Los investigadores pertenecen al centro médico de la Universidad de Duke, en Carolina del Norte, y han declarado a la prensa que el animal es capaz de mover el miembro mecánico de la misma manera que utiliza sus propios brazos. Este tipo de experimento busca mejorar la interfaz de las prótesis sofisticadas que algún día podrán utilizar personas con parálisis, amputadas o que han sufrido algún tipo de daño en la columna vertebral.
El experimento con electrodos
El experimento consistió en implantar una serie de electrodos en el cerebro de dos monos rhesus hembras. Una recibió 96 electrodos y la otra, 320. Después de realizar la operación en los simios, comenzaron a analizar las señales que capturaban los electrodos mientras que los monos manejaban un brazo mediante un joystick.
Una vez que los Rhesus fueron capaces de controlar el brazo, lo reemplazaron por una imagen en una pantalla, mientras que el brazo estaba ubicado en otra habitación. Esto hizo que el desempeño de los simios decayera, pero pronto aprendieron a manejar la imagen que veían en la pantalla.
Cuando los científicos les quitaron el joystick, los monos intentaron mover el brazo moviendo sus extremidades en el aire. A los pocos días, uno de los simios se dio cuenta de que en realidad no necesitaba emplear sus miembros para mover el objetivo.

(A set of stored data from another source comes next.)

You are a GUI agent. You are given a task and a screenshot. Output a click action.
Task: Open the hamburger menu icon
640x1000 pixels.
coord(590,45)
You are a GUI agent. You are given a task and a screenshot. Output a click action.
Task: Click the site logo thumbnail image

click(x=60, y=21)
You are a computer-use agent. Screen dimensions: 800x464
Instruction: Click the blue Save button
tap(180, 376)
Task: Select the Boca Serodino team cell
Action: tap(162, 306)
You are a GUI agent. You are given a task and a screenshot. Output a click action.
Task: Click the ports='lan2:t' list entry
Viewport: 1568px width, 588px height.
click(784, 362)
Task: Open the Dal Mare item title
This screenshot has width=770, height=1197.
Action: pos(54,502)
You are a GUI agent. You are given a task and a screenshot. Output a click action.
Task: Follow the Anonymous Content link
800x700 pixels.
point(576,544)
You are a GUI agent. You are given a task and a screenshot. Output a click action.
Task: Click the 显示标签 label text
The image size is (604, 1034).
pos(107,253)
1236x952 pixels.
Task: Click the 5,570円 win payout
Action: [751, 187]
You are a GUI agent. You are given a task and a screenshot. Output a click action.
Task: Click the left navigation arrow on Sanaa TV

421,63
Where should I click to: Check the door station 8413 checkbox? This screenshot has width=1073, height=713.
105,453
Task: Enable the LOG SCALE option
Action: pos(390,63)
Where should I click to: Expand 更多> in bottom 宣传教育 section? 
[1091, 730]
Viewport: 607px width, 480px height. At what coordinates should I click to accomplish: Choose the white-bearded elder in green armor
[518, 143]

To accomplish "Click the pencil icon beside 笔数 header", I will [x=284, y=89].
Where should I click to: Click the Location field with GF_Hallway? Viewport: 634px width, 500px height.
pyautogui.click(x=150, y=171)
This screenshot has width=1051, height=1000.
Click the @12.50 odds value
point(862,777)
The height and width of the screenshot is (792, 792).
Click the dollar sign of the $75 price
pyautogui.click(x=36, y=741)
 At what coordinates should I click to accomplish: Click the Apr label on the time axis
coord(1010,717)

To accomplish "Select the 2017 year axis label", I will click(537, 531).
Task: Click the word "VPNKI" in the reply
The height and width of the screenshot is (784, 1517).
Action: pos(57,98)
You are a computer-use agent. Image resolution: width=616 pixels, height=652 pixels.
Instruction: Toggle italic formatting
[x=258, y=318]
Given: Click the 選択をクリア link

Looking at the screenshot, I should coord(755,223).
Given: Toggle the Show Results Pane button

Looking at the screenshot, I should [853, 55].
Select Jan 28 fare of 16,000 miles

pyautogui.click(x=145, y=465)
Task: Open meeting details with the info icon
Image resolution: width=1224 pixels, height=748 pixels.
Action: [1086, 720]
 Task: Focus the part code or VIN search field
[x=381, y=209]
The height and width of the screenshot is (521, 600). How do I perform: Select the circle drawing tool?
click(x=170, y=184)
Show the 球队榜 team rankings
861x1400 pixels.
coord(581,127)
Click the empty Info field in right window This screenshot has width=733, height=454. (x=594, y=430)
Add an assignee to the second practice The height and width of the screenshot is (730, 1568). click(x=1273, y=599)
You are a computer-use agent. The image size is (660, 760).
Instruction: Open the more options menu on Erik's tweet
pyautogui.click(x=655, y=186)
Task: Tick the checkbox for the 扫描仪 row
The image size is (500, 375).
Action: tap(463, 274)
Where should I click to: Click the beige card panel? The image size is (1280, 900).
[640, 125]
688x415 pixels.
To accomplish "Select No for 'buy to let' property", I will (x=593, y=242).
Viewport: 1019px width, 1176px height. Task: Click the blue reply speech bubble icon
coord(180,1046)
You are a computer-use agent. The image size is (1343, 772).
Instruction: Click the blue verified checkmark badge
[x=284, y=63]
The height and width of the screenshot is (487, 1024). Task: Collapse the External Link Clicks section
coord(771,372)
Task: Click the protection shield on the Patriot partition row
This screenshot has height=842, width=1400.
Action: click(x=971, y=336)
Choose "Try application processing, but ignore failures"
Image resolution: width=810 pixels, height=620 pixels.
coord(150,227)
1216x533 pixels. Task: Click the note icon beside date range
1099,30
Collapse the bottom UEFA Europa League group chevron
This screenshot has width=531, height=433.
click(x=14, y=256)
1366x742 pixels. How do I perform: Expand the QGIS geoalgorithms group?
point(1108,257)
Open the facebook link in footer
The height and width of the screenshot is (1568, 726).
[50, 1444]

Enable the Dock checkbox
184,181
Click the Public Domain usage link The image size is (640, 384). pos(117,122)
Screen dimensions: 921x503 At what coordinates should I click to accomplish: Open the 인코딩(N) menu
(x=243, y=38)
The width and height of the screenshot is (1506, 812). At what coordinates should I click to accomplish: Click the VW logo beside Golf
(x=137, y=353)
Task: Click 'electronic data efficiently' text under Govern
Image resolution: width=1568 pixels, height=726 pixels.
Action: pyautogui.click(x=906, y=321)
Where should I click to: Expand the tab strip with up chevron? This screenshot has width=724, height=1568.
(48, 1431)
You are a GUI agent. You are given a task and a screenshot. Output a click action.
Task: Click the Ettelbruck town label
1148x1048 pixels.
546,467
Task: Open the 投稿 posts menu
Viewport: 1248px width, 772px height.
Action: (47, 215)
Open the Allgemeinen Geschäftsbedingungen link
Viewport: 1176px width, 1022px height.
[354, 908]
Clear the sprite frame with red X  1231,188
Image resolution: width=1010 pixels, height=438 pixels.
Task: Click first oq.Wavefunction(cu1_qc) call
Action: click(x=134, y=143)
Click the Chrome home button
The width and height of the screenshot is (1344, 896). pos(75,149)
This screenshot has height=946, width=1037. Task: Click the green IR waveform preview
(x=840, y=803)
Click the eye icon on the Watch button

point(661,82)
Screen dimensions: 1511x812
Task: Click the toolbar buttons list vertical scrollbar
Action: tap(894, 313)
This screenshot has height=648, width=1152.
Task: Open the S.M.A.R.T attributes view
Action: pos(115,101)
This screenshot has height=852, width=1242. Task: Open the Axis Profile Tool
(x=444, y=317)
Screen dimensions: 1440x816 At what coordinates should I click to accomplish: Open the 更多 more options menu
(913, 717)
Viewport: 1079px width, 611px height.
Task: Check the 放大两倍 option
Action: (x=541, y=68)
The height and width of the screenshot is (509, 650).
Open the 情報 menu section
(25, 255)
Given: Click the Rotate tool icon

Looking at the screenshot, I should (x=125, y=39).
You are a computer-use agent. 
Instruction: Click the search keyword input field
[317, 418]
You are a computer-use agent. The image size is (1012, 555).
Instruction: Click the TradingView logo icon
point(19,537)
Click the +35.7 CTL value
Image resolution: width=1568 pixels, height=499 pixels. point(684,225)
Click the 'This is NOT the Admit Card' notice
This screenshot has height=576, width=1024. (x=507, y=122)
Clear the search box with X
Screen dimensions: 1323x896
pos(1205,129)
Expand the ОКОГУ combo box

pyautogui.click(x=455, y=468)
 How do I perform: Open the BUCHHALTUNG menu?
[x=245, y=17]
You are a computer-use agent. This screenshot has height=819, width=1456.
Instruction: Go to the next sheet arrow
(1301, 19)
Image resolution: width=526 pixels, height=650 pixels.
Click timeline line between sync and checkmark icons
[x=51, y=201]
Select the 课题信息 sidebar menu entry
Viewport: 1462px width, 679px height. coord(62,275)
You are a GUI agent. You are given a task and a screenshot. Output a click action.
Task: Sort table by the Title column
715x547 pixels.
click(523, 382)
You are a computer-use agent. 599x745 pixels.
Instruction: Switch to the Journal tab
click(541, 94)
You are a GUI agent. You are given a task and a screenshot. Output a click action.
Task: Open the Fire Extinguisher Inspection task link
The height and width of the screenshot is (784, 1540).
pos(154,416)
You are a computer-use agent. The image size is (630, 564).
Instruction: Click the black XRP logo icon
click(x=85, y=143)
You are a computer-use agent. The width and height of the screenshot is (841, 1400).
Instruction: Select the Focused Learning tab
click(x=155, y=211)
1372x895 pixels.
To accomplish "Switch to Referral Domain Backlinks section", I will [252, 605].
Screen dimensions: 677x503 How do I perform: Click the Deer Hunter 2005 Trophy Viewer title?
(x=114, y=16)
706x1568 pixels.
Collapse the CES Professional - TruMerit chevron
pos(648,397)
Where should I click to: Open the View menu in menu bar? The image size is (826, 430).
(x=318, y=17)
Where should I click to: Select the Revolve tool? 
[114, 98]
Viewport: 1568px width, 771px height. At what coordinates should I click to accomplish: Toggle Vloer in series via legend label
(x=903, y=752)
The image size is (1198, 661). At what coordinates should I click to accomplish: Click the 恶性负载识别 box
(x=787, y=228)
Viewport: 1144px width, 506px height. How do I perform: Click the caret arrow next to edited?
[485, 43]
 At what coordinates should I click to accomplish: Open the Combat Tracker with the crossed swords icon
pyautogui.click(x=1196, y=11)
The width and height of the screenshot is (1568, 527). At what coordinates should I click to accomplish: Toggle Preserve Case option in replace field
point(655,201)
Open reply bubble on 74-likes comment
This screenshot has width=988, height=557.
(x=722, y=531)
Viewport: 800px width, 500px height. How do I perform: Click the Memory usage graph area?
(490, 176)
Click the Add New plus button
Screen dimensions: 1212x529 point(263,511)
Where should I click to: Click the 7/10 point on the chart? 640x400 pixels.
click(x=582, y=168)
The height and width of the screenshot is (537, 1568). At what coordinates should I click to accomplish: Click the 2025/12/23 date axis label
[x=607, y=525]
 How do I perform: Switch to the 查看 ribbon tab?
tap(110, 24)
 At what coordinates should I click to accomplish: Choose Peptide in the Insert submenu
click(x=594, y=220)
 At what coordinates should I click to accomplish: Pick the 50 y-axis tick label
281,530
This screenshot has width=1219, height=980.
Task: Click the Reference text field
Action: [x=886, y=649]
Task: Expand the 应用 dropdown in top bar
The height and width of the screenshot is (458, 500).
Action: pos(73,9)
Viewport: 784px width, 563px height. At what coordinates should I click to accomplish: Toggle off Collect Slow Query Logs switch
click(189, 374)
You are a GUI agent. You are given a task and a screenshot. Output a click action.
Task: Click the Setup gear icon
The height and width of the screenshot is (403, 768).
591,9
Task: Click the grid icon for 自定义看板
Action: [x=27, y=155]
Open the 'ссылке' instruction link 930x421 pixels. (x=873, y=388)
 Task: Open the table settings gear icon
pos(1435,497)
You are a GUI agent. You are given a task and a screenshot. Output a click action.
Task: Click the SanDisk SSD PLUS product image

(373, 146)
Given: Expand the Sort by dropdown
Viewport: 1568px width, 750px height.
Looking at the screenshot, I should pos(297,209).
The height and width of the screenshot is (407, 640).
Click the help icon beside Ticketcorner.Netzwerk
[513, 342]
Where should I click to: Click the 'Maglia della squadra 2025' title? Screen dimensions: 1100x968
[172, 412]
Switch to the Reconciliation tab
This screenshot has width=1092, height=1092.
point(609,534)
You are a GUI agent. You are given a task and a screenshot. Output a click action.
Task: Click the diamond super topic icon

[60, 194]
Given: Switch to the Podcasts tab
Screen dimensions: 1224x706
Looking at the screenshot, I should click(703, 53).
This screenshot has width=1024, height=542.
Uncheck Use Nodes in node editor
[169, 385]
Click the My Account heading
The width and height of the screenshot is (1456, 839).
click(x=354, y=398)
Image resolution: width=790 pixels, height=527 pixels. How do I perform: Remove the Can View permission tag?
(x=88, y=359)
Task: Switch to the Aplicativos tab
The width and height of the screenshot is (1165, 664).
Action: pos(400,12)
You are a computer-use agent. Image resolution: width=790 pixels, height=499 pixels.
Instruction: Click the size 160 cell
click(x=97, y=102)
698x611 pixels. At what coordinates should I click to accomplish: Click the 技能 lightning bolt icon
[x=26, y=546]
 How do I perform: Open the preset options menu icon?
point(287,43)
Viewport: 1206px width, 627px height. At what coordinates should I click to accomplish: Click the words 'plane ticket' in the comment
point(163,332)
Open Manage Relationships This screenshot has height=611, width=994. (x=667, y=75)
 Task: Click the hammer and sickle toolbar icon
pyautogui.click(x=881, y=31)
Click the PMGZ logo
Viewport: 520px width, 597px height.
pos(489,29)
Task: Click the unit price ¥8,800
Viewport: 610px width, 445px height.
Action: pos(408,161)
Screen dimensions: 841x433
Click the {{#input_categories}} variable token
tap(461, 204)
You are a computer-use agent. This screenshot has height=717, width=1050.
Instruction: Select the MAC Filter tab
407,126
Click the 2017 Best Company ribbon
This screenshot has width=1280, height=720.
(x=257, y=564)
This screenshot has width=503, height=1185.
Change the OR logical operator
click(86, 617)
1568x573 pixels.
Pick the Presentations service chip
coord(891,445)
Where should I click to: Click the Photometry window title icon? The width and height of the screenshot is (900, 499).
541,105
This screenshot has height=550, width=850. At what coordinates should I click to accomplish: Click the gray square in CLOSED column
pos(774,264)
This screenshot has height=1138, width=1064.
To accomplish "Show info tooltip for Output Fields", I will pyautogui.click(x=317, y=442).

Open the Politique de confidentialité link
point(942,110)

Al poco tiempo era capaz de controlar el brazo robótico sólo con su cerebro, guiándose por la retroalimentación visual que recibía mediante el monitor.
Las palabras de Miguel Nicolelis
El profesor Miguel Nicolelis, del equipo de investigadores, dijo al respecto: "Nuestros análisis de las señales cerebrales mostraron que los animales aprendieron a asimilar el brazo en su mente como si se tratara de su propio miembro".
Reflexión final
No cabe duda de que este tipo de experiencias puede sentar las bases para prótesis que sean realmente fáciles de controlar por sus dueños. Sin embargo, no es muy difícil imaginar el tipo de estímulos al que se sometieron las monas durante la experiencia, o el fin que habrán tenido. A veces, resulta bastante complicado congeniar el fin con los medios empleados para conseguirlos.